Chapter 30
Converging on the Tower

Flint released the rope when he bounced off a pair of aspens, then slid to a stop on mud and moss. Fleetfoot ran a few more steps, then stopped to glare back at him. Flint shook a fist. “You … you mule!” he cried.

He looked back at the crack in the rock, tempted to mark the place so that someday he could return to examine it more closely. He decided then that the secrets of the past—and the shadows that lurked there—were better left alone. Still, he wondered.

Far below him, in the cool depths of the earth, silence had cast its heavy mantle again over the empty halls and corridors. In the darkness, the shadows waited, as they had for centuries.

Flint heard the drums and trumpets blare in the distance. Another memory popped to mind: the sight of the mage shoving a sleeve above his elbow as he showed the dwarf how to empty the wondrous bathtub at the palace. The dwarf had seen a small, star-shaped scar on Miral’s forearm.

Finally, the dwarf remembered Ailea in her kitchen, the first time he’d taken Tanis to see her. She’d recounted tales of some of the births she’d attended, and she’d mentioned one that went awry, leaving the tiny infant with a star-shaped scar.

Soon, Flint knew, Miral would unleash the fury he had built in decades of resentment. The Speaker and his three children—assuming Gilthanas wasn’t dead already—would die. Flint had no doubt that the portion of Miral that was still sane, the part that had lived on the surface for years, befriending dwarf and half-elf alike, would call, “I’m sorry,” as he slew them.
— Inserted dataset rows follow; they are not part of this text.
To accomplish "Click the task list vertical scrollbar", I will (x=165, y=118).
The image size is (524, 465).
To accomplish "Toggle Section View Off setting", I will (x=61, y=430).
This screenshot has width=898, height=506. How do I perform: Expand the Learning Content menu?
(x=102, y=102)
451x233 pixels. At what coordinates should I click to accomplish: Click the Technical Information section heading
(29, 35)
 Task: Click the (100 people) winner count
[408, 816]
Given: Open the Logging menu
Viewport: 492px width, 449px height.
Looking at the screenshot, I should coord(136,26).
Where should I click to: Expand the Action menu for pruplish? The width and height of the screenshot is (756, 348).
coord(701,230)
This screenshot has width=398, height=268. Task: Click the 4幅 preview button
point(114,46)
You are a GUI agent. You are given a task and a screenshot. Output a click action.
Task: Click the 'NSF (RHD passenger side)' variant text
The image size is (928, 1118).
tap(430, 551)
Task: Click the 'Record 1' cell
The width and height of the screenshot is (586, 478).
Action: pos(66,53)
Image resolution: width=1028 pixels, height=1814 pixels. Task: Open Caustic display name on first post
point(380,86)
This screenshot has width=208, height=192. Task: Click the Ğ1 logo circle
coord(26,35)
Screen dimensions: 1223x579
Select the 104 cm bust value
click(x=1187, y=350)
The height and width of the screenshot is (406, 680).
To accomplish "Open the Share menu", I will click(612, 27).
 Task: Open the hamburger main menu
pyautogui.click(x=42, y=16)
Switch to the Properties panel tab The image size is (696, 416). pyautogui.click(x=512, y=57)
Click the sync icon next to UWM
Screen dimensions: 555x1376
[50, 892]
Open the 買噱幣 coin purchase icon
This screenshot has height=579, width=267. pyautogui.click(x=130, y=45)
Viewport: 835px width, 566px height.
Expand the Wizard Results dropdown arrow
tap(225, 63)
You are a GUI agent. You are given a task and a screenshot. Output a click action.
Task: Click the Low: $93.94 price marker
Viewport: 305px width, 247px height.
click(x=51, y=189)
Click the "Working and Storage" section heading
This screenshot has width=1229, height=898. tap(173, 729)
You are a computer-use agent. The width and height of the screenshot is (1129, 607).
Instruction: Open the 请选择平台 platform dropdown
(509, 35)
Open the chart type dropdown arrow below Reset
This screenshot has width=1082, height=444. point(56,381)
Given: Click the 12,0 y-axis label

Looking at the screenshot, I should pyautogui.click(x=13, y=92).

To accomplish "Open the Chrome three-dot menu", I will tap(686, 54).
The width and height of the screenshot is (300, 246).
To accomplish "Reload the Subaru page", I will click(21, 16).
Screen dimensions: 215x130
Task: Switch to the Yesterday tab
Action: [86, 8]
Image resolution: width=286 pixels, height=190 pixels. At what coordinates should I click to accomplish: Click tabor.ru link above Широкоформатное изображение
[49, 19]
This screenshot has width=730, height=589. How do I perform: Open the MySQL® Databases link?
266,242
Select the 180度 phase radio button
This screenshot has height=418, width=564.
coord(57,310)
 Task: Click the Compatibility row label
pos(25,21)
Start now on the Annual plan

“Weak mage, indeed,” he said, and grimaced. Deep lines of worry had etched themselves into his face.

Even on a mule, he’d never get to Qualinost in time. For that matter, he had no idea where in Qualinesti he had emerged—just that he was somewhere across the ravine, west of Qualinost. The area looked slightly familiar. He gazed around, trying to get his bearings. Fleetfoot edged closer to Flint, but the dwarf ignored her. He squinted and racked his brain. The Speaker’s life hung in the balance.

There was no way he could get back in time—unless he found a shortcut.

Like the oak sla-mori!

He closed his eyes and tried to recall it all—the panic, the pursuit by the tylor, Fleetfoot’s pounding hooves. He opened his eyes and examined the mule with more interest. She yanked a mouthful of grass and gazed back.

He turned. He was pretty sure the area where he met the lizard beast was southwest of here. If he just struck out that way, something might strike him—or the mule—as familiar. Mules were known for their sense of direction, if not for their intelligence, sweet breath, or tractable nature. He took a step and waved to Fleetfoot.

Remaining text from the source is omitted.